» WHAT TO WORK ON:
Could you recast the items below as a single numbered list, leaving out any blank lines?

» SOURCE RECORDS:
_____
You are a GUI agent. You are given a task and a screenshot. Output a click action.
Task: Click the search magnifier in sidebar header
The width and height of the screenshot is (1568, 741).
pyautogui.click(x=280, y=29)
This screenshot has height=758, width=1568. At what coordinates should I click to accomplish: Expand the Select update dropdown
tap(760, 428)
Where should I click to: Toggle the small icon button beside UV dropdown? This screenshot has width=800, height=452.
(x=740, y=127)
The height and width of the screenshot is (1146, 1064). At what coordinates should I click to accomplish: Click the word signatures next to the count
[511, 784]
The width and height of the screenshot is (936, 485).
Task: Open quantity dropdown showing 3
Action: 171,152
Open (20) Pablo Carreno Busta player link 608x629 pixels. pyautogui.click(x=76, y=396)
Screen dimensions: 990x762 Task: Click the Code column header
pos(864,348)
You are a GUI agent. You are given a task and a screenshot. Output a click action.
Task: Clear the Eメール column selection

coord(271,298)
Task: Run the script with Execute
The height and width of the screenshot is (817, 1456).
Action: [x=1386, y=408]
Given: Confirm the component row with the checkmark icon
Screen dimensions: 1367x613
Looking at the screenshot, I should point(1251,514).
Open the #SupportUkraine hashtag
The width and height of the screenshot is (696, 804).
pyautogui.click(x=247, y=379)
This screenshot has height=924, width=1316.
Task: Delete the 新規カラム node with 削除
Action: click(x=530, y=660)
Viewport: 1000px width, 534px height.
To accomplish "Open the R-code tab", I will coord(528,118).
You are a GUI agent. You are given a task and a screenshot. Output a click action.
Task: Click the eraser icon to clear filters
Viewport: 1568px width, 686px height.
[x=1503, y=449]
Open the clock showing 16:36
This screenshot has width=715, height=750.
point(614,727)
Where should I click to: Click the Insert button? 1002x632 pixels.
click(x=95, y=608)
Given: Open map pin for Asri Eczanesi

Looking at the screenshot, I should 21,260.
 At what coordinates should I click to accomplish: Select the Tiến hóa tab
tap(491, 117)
_____
» FINISHED EXERCISE:
1. You are a GUI agent. You are given a task and a screenshot. Output a click action.
2. Task: Click the search magnifier in sidebar header
3. The width and height of the screenshot is (1568, 741).
4. pyautogui.click(x=280, y=29)
5. This screenshot has height=758, width=1568. At what coordinates should I click to accomplish: Expand the Select update dropdown
6. tap(760, 428)
7. Where should I click to: Toggle the small icon button beside UV dropdown? This screenshot has width=800, height=452.
8. (x=740, y=127)
9. The height and width of the screenshot is (1146, 1064). At what coordinates should I click to accomplish: Click the word signatures next to the count
10. [511, 784]
11. The width and height of the screenshot is (936, 485).
12. Task: Open quantity dropdown showing 3
13. Action: 171,152
14. Open (20) Pablo Carreno Busta player link 608x629 pixels. pyautogui.click(x=76, y=396)
15. Screen dimensions: 990x762 Task: Click the Code column header
16. pos(864,348)
17. You are a GUI agent. You are given a task and a screenshot. Output a click action.
18. Task: Clear the Eメール column selection
19. coord(271,298)
20. Task: Run the script with Execute
21. The height and width of the screenshot is (817, 1456).
22. Action: [x=1386, y=408]
23. Given: Confirm the component row with the checkmark icon
24. Screen dimensions: 1367x613
25. Looking at the screenshot, I should point(1251,514).
26. Open the #SupportUkraine hashtag
27. The width and height of the screenshot is (696, 804).
28. pyautogui.click(x=247, y=379)
29. This screenshot has height=924, width=1316.
30. Task: Delete the 新規カラム node with 削除
31. Action: click(x=530, y=660)
32. Viewport: 1000px width, 534px height.
33. To accomplish "Open the R-code tab", I will coord(528,118).
34. You are a GUI agent. You are given a task and a screenshot. Output a click action.
35. Task: Click the eraser icon to clear filters
36. Viewport: 1568px width, 686px height.
37. [x=1503, y=449]
38. Open the clock showing 16:36
39. This screenshot has width=715, height=750.
40. point(614,727)
41. Where should I click to: Click the Insert button? 1002x632 pixels.
42. click(x=95, y=608)
43. Given: Open map pin for Asri Eczanesi
44. Looking at the screenshot, I should 21,260.
45.  At what coordinates should I click to accomplish: Select the Tiến hóa tab
46. tap(491, 117)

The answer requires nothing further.